Danton, a French/Polish film directed by the Polish director Andrzej Wadja opens in the spring of 1794. The Reign of Terror is reaching its crescendo. Éléonore Duplay, the landlady and probably lover of Maximilian Robespierre is teaching her nephew the Declaration of the Rights of Man and Citizen. Robespierre himself is sick in bed. Outside, on the street, a carriage pulls up alongside a line of people waiting in a breadline. Five years after the fall of the Bastille, people are still hungry. Discontent is widespread, threatening to overturn the republic and bring back the rule of the Bourbons and the aristocracy. As the hungry French citizens discuss the reasons for their misery, the doors of the carriage opens to reveal the great revolutionary Georges Danton. He’s greeted with uproarious applause. We look up to see Robespierre watching the whole scene from his window. With him now is Heron, the chief of the secret police. They are planning to suppress the newspaper of Camille Desmoulins, an old friend of Robespierre who has been publishing pamphlets criticizing the Reign of Terror and supporting Danton. The stage is set for the implosion of the French Revolution.
Danton, which was a hit in France in 1983, also received a good deal of attention from American movie critics, mostly because they saw it as an anti-communist allegory, a re-imagining of Polish leader Wojciech Jaruzelski’s declaration of martial law against Solidarity. Robespierre and his supporters are all played by Polish actors. My French isn’t good enough to judge whether or not they speak with Polish accents, but they are clearly meant to symbolize communist east. They’re anemic looking authoritarians determined to preserve the Reign of Terror at all costs. Danton and his followers, on the other hand, are all played by French actors. They clearly represent not only Solidarity, but the democratic, capitalist west. If Robespierre, Wojciech Pszoniak, is a cold-blooded Stalinist bureaucrat —- in one scene he has Jacque-Louis David paint over a revolutionary who had fallen out of favor and been guillotined — Danton, Gerard Depardieu, is a corrupt but likeable western-style politician who believes the Reign of Terror has gone far enough.

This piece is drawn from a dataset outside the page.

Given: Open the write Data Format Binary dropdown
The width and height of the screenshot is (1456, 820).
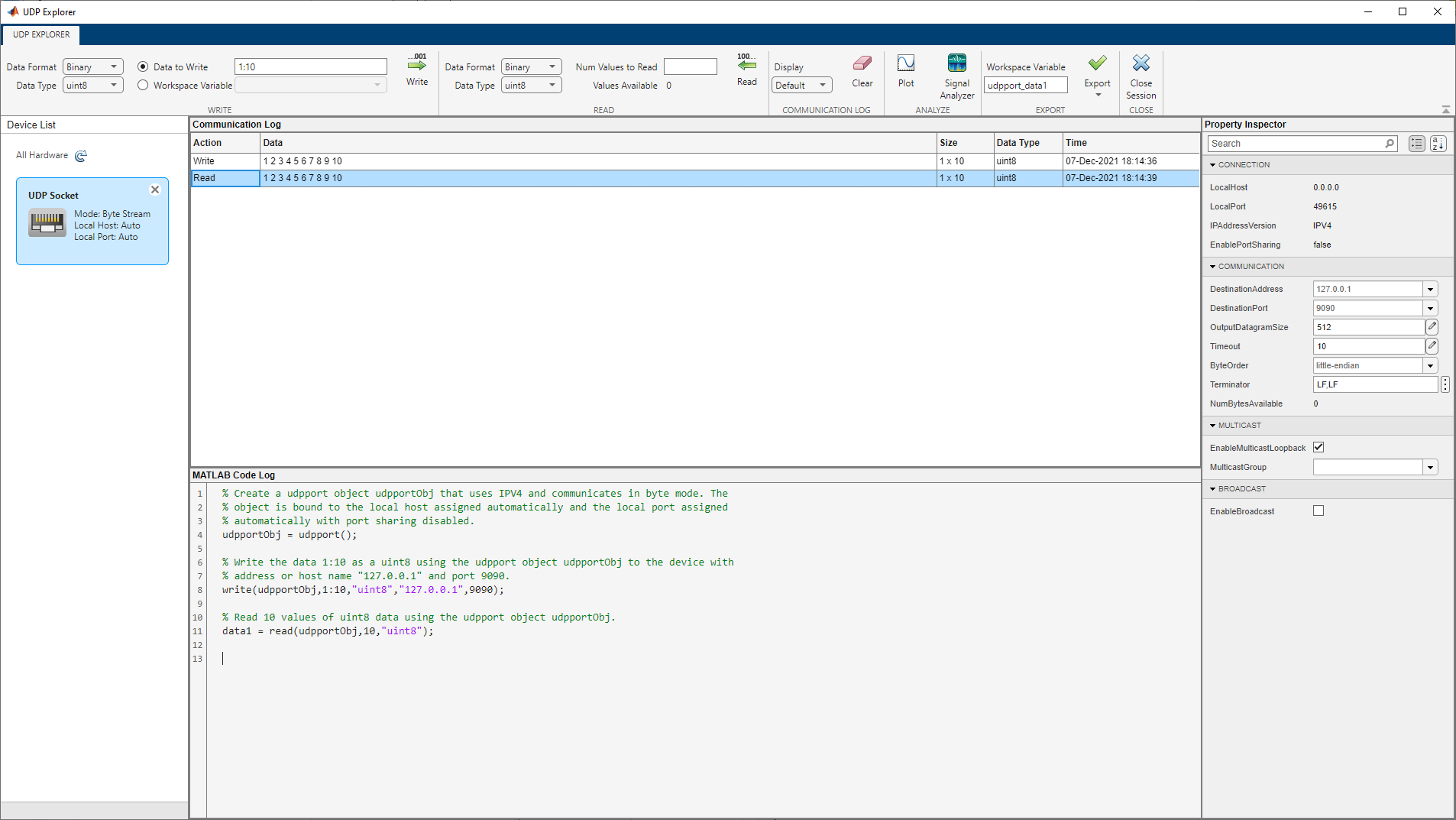Looking at the screenshot, I should pos(92,67).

But Danton is no Moscow on the Hudson, Red Dawn, or Rocky IV. Wajda is not only a man of the left, if more social democrat than communist, he’s also a master of subtle, nuanced film making who managed to evade the Polish censors for decades. It’s only now, in 1983, under Jaruzelski, that he was forced to make a film in the west. While he’s clearly in Danton’s camp, Wajda does not film Robespierre is not a caricatured villain. Robespierre is a great man who rose to lead the revolution. His younger, and most fanatic henchman, Louis Antoine de Saint-Just tries to push him into an immediately arrest, but he resists. Camille Desmoulins is his old friend. Danton, whom he detests, is still a hero of the revolution and popular on the streets of Paris. What’s more, he still has some scruples about summary executions. The Reign of Terror itself, set up by Danton, was intended to prevent vigilante justice like the horrific prison massacred that had happened the year before. There needs to be a catalyst.

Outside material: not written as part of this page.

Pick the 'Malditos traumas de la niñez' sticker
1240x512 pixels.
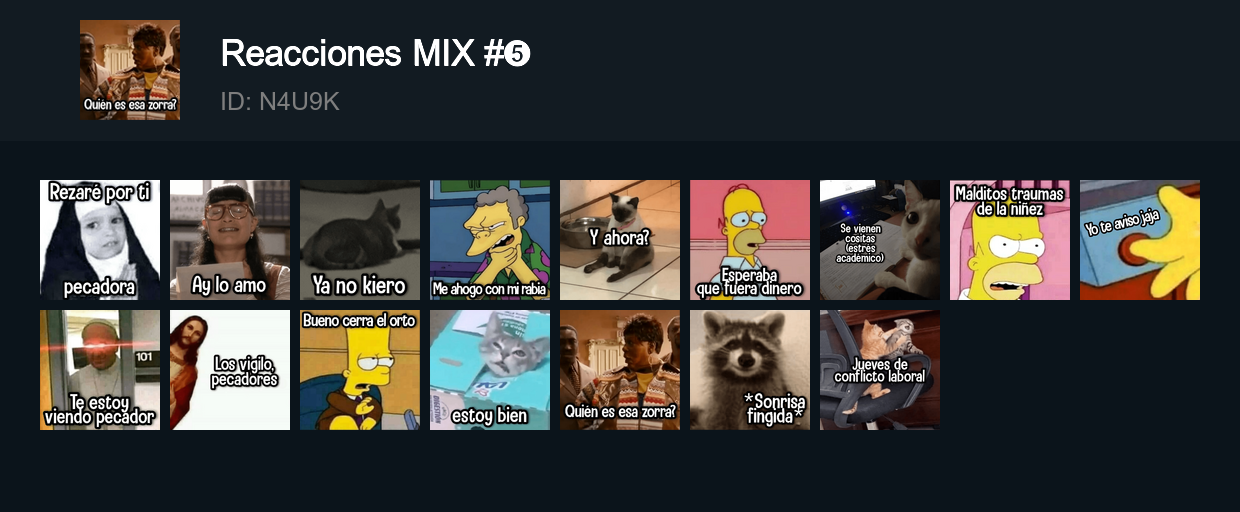click(x=1010, y=240)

When that catalyst comes, we can almost see Robespierre’s point. Robespierre has arranged a meeting with Danton. He wants to urge Danton to call off his agitation against the Committee of Public safety, to implore upon him that the revolution is still in danger and that authoritarian measures are still justified. Danton, a great, bear of a man has contempt for but still envies his Robespierre’s incorruptible devotion to the revolution. He prepares a feast, a rich, voluptuous spread designed to test his rival’s self-control. Remember, people on the streets are hungry. Robespierre passes the test with flying colors, turning up his nose in disgust at the decadent, aristocratic banquet. Indeed, 30 years later, after neoliberalism shock treatment has made a few oligarch’s wealthy and impoverished the vast majority of people in Poland and Russia, Wajda’s film takes on a nuance it might not have had in 1983. Danton protests that the people have no bread, but he never quite explains how he will alleviate the misery of the Parisian streets. At least Robespierre is consistent. Stay with the Reign of Terror. Break the back of the aristocracy once and for all. Danton’s populism, which may have evoked sympathy in 1983, now evokes suspicion. There he is, an East European oligarch in the making. Your inner Stalinist almost shouts “defend communism and Jaruzeski against George Danton and capitalism.”
Robespierre is under no illusions what executing Danton will mean. The logic of the revolution dictates that he will follow him to the guillotine shortly thereafter, which Danton predicted, and which, indeed, came to pass. There’s something noble about the pale, withered Robespierre. He has the integrity to defend the revolution to the end, even if in the end it meant his end. Is it fanaticism, or is it heroism? Perhaps it’s a combination of both. Danton, which in 1983 read like an attack on communism, now almost reads like an elegy.